(Given data begins)
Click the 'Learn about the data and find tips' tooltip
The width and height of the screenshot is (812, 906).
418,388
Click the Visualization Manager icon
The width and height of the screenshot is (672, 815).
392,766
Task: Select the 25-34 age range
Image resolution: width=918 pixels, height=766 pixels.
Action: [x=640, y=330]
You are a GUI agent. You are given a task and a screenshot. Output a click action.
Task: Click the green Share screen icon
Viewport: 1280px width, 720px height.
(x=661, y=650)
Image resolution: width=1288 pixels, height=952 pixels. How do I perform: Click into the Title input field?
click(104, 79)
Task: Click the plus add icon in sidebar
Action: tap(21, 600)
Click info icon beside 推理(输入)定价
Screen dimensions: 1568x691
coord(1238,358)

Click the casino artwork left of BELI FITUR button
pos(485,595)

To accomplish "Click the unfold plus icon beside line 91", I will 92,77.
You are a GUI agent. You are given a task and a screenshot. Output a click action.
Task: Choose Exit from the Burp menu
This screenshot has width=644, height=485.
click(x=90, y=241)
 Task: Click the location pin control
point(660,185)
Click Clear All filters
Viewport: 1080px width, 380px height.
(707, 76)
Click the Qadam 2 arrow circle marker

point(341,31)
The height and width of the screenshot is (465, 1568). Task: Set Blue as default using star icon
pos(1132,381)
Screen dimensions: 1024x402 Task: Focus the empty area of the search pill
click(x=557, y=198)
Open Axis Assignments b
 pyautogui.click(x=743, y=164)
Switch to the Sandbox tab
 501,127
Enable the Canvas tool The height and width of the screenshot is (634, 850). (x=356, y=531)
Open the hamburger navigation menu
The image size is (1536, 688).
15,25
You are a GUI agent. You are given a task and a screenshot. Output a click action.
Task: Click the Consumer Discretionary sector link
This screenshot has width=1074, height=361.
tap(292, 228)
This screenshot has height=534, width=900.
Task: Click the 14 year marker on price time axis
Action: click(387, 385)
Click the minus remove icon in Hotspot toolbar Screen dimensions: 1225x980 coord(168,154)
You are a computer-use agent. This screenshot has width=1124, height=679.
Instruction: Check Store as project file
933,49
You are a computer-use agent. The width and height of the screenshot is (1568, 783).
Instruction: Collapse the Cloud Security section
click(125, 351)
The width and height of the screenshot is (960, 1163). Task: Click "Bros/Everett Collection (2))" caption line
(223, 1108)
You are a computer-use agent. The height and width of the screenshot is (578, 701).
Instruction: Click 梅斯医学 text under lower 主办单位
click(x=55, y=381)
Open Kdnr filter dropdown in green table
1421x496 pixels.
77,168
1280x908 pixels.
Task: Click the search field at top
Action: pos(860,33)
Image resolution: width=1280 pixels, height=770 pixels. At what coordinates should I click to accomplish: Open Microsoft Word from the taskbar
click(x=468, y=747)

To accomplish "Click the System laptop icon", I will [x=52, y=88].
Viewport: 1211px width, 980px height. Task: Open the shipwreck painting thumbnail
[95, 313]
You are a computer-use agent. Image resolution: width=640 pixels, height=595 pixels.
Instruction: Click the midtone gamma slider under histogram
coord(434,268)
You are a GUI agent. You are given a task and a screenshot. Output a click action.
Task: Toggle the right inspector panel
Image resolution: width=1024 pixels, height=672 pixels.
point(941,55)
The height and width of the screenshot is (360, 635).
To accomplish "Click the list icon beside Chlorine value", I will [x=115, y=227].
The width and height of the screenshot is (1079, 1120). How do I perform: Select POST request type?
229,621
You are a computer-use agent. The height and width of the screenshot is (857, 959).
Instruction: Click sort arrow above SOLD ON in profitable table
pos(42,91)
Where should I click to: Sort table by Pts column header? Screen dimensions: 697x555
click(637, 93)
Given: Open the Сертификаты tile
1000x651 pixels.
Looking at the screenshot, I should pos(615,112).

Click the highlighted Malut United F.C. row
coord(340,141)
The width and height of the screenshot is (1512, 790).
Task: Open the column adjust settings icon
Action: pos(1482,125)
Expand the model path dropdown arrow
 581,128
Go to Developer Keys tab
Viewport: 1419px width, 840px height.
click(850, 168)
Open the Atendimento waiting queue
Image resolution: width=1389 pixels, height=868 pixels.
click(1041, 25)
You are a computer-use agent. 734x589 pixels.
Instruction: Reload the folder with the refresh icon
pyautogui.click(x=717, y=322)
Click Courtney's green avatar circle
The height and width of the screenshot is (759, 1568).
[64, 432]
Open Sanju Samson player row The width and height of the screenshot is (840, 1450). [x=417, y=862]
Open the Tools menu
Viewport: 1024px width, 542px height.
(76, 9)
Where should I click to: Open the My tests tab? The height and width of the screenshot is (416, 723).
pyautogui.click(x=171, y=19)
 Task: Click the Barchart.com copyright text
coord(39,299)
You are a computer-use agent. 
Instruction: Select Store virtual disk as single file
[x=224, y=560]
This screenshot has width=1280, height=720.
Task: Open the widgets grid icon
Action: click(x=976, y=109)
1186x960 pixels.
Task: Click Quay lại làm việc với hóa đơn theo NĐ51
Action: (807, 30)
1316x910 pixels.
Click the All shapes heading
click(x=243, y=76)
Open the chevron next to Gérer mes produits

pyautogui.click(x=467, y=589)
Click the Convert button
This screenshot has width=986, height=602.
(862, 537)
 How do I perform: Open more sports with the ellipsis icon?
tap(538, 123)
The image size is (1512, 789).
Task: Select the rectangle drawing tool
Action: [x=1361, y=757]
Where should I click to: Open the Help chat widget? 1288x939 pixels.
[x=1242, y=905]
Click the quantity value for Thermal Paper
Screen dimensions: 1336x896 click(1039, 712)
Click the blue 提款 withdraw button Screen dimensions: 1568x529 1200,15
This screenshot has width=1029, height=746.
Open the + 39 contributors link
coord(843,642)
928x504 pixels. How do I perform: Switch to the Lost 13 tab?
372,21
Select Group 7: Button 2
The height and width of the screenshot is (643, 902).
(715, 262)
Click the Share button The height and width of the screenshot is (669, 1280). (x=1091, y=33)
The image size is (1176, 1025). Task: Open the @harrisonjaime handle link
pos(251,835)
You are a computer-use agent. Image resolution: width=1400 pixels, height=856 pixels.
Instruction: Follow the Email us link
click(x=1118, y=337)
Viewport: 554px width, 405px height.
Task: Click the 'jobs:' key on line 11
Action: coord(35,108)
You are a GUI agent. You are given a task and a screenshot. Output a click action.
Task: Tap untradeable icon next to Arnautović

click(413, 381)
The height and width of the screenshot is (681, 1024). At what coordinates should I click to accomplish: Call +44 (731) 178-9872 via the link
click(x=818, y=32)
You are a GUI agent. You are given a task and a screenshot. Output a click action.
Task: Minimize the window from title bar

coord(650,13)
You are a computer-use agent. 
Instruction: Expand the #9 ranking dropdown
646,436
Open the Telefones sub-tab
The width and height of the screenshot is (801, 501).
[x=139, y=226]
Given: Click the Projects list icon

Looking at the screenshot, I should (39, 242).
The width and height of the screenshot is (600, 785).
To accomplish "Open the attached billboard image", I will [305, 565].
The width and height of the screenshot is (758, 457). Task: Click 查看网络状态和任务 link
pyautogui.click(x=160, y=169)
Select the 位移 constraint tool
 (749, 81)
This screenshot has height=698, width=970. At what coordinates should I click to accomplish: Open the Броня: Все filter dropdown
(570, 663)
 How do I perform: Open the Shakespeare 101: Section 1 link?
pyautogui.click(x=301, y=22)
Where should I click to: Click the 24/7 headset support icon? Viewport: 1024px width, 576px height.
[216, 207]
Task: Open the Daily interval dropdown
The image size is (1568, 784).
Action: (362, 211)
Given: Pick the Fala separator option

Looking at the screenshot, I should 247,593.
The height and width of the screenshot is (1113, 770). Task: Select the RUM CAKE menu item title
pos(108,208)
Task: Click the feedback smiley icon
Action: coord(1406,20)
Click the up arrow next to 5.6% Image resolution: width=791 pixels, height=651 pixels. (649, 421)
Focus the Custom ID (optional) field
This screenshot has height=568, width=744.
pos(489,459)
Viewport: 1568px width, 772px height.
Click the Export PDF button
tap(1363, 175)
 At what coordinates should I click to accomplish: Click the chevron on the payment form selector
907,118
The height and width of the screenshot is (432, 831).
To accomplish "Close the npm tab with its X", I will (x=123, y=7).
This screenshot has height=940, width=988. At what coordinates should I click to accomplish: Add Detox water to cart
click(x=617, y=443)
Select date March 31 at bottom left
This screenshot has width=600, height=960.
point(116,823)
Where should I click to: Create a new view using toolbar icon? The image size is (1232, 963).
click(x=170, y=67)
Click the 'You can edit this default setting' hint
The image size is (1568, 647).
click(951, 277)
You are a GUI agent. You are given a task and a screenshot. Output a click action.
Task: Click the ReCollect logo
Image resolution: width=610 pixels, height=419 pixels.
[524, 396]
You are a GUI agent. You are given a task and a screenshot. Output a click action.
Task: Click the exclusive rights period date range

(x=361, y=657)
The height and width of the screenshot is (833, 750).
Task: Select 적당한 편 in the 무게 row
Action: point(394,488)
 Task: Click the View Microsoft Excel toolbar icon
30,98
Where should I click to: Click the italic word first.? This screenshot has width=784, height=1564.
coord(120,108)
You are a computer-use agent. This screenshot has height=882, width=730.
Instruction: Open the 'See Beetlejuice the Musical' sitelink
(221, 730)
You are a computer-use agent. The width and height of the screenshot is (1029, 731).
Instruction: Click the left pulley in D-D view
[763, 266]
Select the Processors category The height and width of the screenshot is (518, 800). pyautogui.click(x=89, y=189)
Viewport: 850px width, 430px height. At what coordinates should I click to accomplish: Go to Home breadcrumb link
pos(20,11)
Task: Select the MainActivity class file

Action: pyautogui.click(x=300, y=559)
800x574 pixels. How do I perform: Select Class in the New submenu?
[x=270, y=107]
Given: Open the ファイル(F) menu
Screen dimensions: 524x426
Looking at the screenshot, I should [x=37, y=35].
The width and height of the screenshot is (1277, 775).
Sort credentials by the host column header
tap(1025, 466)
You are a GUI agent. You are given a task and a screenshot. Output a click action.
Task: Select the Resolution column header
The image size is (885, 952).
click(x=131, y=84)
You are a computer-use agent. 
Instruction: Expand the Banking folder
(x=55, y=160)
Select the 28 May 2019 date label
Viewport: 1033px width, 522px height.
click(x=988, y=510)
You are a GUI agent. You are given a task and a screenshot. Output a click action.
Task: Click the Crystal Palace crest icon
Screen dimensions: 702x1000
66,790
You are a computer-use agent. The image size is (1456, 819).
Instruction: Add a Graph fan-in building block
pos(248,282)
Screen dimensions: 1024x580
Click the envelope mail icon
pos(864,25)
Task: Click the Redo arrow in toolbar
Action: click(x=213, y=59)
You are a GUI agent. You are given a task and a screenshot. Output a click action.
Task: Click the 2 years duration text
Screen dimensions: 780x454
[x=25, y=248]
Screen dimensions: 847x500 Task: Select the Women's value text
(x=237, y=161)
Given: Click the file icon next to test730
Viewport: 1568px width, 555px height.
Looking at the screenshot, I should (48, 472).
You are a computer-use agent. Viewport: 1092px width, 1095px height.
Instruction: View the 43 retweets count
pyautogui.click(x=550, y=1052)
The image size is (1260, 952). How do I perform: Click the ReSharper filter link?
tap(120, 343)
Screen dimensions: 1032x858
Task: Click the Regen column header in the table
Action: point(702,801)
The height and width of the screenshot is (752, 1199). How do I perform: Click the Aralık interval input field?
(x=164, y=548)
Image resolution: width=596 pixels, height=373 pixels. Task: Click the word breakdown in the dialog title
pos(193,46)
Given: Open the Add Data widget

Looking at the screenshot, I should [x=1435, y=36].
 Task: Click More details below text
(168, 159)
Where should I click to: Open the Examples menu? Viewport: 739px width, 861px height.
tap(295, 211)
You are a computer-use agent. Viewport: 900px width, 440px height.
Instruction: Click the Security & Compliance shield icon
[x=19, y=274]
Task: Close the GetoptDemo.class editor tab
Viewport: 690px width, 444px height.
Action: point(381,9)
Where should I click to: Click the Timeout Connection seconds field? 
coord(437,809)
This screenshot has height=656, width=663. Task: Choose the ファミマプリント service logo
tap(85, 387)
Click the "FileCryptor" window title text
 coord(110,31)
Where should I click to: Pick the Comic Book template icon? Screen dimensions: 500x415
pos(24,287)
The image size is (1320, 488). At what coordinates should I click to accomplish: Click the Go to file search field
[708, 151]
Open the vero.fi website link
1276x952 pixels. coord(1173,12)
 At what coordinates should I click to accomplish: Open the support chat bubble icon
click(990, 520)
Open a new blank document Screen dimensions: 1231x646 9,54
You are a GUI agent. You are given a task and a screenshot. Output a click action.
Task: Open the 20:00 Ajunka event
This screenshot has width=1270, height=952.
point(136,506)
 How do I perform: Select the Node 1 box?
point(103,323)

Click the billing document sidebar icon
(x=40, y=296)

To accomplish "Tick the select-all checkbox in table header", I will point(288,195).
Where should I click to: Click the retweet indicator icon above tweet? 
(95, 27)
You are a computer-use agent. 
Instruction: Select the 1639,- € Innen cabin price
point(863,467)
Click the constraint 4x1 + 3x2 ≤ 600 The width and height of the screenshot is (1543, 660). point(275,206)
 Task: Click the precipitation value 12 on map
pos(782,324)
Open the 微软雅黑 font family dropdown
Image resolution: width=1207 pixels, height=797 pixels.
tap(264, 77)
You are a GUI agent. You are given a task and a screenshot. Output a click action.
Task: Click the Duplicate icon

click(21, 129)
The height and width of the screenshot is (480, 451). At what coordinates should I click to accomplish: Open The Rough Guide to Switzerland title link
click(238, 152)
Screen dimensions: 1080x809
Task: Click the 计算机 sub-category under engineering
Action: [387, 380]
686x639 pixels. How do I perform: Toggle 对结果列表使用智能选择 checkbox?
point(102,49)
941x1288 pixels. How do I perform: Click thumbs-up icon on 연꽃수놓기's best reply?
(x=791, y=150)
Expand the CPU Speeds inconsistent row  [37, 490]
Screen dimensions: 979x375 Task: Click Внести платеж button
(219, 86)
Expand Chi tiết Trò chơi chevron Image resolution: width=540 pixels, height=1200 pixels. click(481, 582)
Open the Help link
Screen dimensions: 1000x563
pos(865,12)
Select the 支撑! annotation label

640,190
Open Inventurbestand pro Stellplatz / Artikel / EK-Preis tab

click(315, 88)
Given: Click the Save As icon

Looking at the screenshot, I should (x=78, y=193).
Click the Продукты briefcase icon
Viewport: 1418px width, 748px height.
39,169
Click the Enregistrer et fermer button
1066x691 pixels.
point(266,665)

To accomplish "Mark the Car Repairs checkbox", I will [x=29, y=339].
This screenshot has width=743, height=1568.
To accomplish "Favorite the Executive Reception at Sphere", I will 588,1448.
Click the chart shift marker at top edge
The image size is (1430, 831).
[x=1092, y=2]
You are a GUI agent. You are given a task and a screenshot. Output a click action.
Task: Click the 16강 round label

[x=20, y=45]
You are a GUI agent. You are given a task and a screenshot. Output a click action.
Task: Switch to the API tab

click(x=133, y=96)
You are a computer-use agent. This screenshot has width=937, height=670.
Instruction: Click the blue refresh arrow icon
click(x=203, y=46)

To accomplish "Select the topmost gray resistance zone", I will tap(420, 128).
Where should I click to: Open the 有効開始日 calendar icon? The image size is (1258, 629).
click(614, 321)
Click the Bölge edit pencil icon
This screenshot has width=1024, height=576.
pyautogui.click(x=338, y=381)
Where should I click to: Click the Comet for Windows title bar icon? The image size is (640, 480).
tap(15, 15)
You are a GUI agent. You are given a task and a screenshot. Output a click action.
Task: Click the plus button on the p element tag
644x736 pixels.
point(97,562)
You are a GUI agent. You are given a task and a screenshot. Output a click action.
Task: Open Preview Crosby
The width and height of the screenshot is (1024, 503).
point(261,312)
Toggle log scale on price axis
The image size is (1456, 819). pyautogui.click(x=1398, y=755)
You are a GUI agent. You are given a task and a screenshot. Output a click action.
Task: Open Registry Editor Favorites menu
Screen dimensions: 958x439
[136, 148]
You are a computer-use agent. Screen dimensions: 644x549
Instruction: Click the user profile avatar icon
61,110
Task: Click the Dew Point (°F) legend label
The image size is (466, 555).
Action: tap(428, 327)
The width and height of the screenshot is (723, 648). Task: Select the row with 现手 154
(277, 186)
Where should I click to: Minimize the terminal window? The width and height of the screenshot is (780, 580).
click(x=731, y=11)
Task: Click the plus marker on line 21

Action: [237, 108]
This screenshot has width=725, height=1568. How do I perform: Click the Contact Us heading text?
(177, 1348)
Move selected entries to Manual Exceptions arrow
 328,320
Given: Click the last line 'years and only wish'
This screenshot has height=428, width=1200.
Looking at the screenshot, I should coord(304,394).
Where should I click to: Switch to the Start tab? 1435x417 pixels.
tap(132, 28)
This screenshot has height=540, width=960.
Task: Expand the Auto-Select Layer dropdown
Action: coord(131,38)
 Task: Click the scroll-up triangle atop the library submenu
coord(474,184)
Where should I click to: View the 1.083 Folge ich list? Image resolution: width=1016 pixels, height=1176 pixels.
(Given data ends)
Instructions to follow
From the records above, extract exactly and only the lines that begin at the line with "payment form selector" and stop after the line with "The width and height of the screenshot is (1277, 775).".

Solution for this problem
 At what coordinates should I click to accomplish: Click the chevron on the payment form selector
907,118
The height and width of the screenshot is (432, 831).
To accomplish "Close the npm tab with its X", I will (x=123, y=7).
This screenshot has height=940, width=988. At what coordinates should I click to accomplish: Add Detox water to cart
click(x=617, y=443)
Select date March 31 at bottom left
This screenshot has width=600, height=960.
point(116,823)
Where should I click to: Create a new view using toolbar icon? The image size is (1232, 963).
click(x=170, y=67)
Click the 'You can edit this default setting' hint
The image size is (1568, 647).
click(951, 277)
You are a GUI agent. You are given a task and a screenshot. Output a click action.
Task: Click the ReCollect logo
Image resolution: width=610 pixels, height=419 pixels.
[524, 396]
You are a GUI agent. You are given a task and a screenshot. Output a click action.
Task: Click the exclusive rights period date range

(x=361, y=657)
The height and width of the screenshot is (833, 750).
Task: Select 적당한 편 in the 무게 row
Action: point(394,488)
 Task: Click the View Microsoft Excel toolbar icon
30,98
Where should I click to: Click the italic word first.? This screenshot has width=784, height=1564.
coord(120,108)
You are a computer-use agent. This screenshot has height=882, width=730.
Instruction: Open the 'See Beetlejuice the Musical' sitelink
(221, 730)
You are a computer-use agent. The width and height of the screenshot is (1029, 731).
Instruction: Click the left pulley in D-D view
[763, 266]
Select the Processors category The height and width of the screenshot is (518, 800). pyautogui.click(x=89, y=189)
Viewport: 850px width, 430px height. At what coordinates should I click to accomplish: Go to Home breadcrumb link
pos(20,11)
Task: Select the MainActivity class file

Action: pyautogui.click(x=300, y=559)
800x574 pixels. How do I perform: Select Class in the New submenu?
[x=270, y=107]
Given: Open the ファイル(F) menu
Screen dimensions: 524x426
Looking at the screenshot, I should [x=37, y=35].
The width and height of the screenshot is (1277, 775).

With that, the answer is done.